He inhaled deeply, holding the smoke in his lungs for what seemed like an eternity. Then, letting it escape as he spoke, he gazed off into the distance, as if addressing someone else.

“Thus he ruins his Health, and his Substance destroys,

By vainly pursuing his fanciful Joys,

Till perhaps in the Frolick he meets with his Bane

And runs on the weapon by which he is slain.”

And runs on the weapon by which he was slain?

My blood chilled as he spoke the last line. Was he referring to his own smoking of cigarettes—or to the bizarre death of Brookie Harewood?

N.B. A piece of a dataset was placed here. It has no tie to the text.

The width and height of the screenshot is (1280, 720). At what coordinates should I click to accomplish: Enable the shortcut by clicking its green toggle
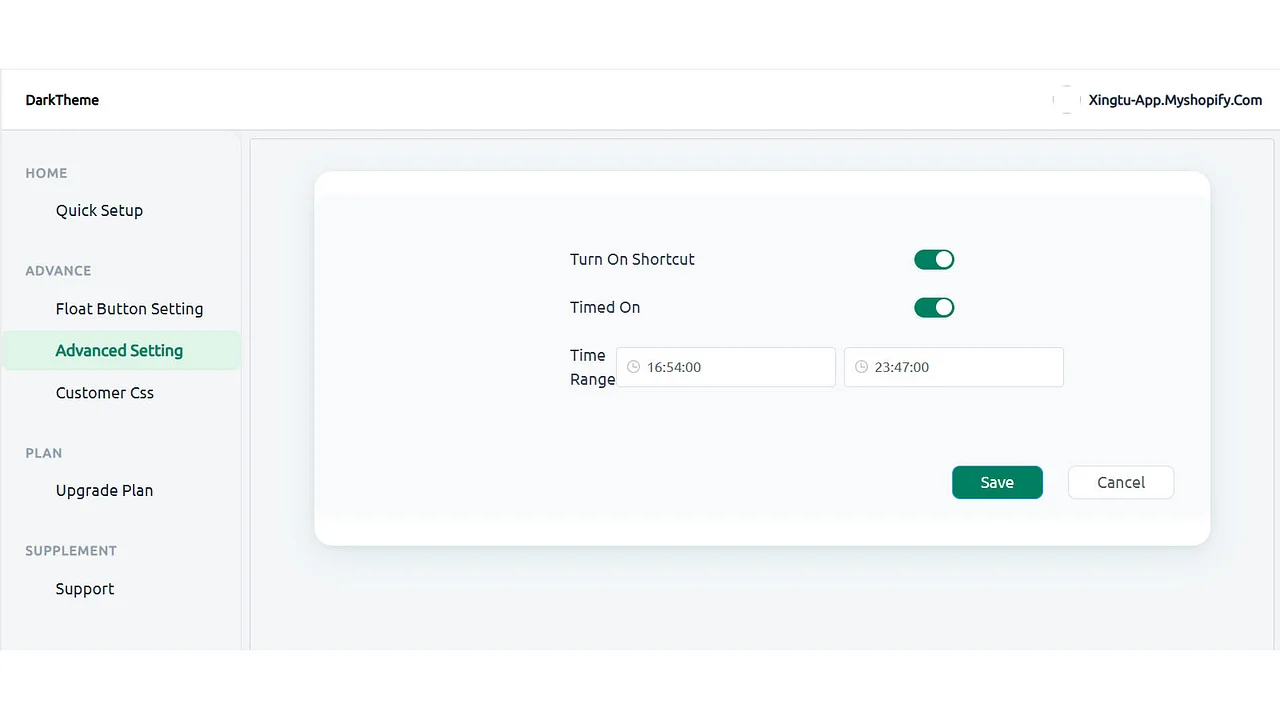(x=934, y=259)
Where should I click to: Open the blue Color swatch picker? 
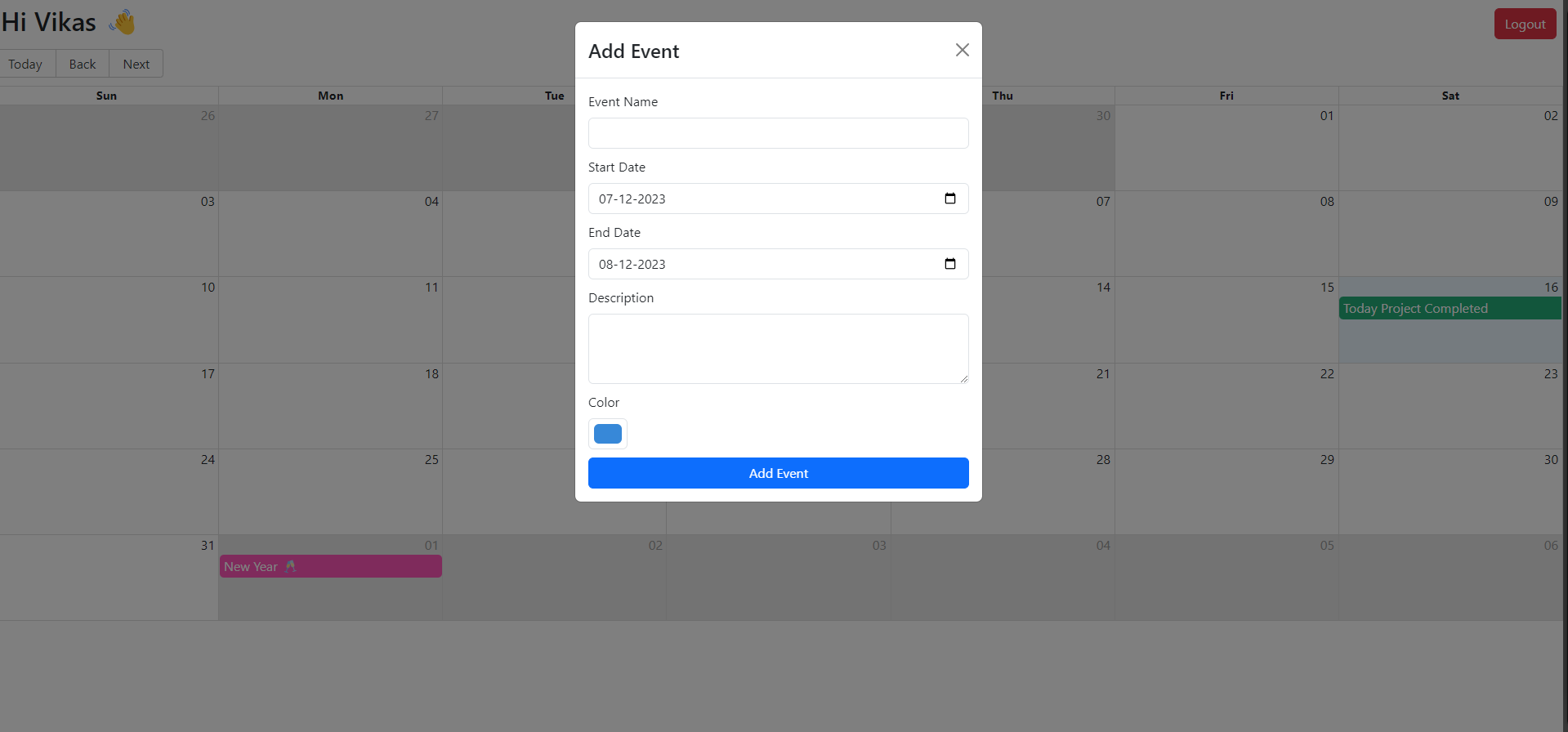[608, 434]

A conversation with Dr. Kissing was, I knew, a game of chess. There would be no shortcuts.

“The Hobblers,” I said, making the opening move.

“Ah, yes.” He smiled. “The Hobblers. I knew you would ask me about the Hobblers. One should have been disappointed if you hadn’t.”

Could Mr. or Mrs. Pettibone have told him of my interest? Somehow, it seemed unlikely.

“Surely you don’t suspect that I am one of them?”

“No,” I said, struggling to keep up with him. “But I knew that your niece—”

Until that very moment I had nearly forgotten that Dr. Kissing was Miss Mountjoy’s uncle.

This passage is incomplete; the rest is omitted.